What this task involves
The line with "Task: Open the Origem do Lançamento dropdown" and each line following it, up to the final line of the data, should be set down exactly; pictures stay out.

Given entries
__________________________________________________

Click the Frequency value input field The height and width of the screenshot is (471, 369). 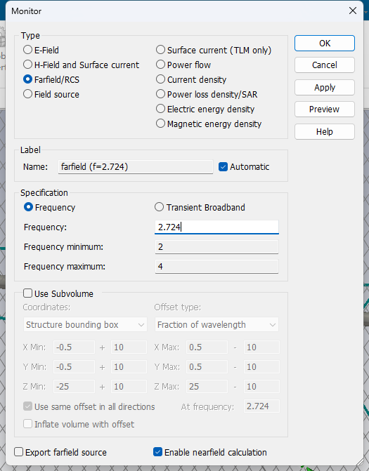pyautogui.click(x=216, y=227)

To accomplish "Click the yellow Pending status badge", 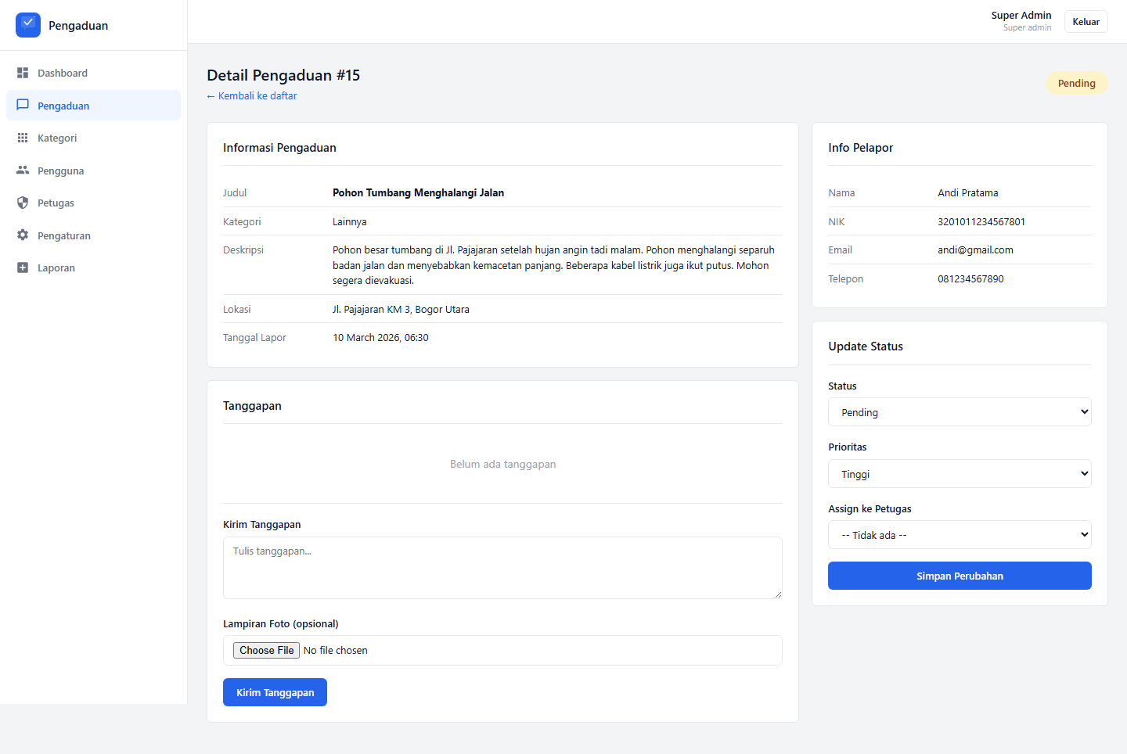I will (1076, 83).
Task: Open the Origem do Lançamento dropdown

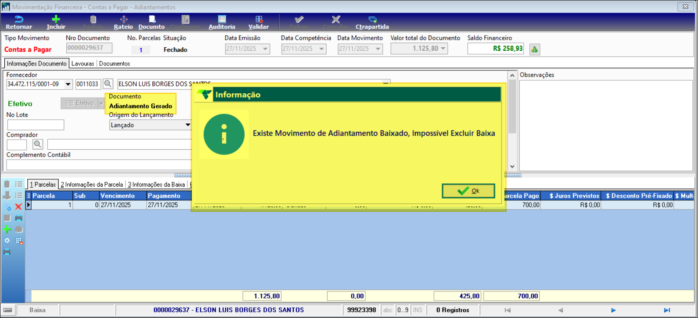Action: 187,125
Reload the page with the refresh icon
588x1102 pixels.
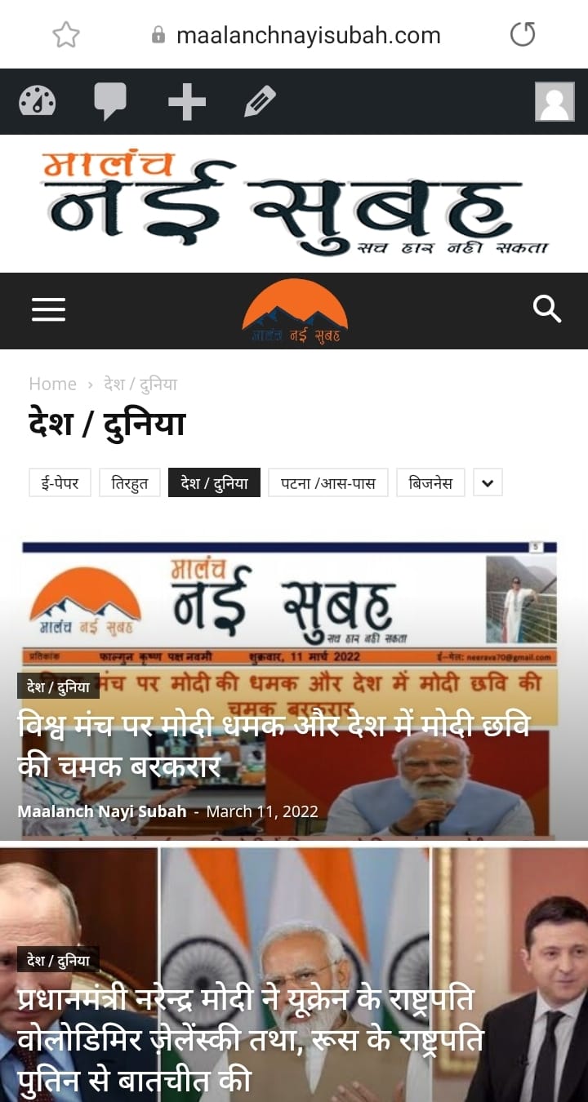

__________________________________________________

Exercise result
Task: Open the Origem do Lançamento dropdown

Action: 187,125
Reload the page with the refresh icon
588x1102 pixels.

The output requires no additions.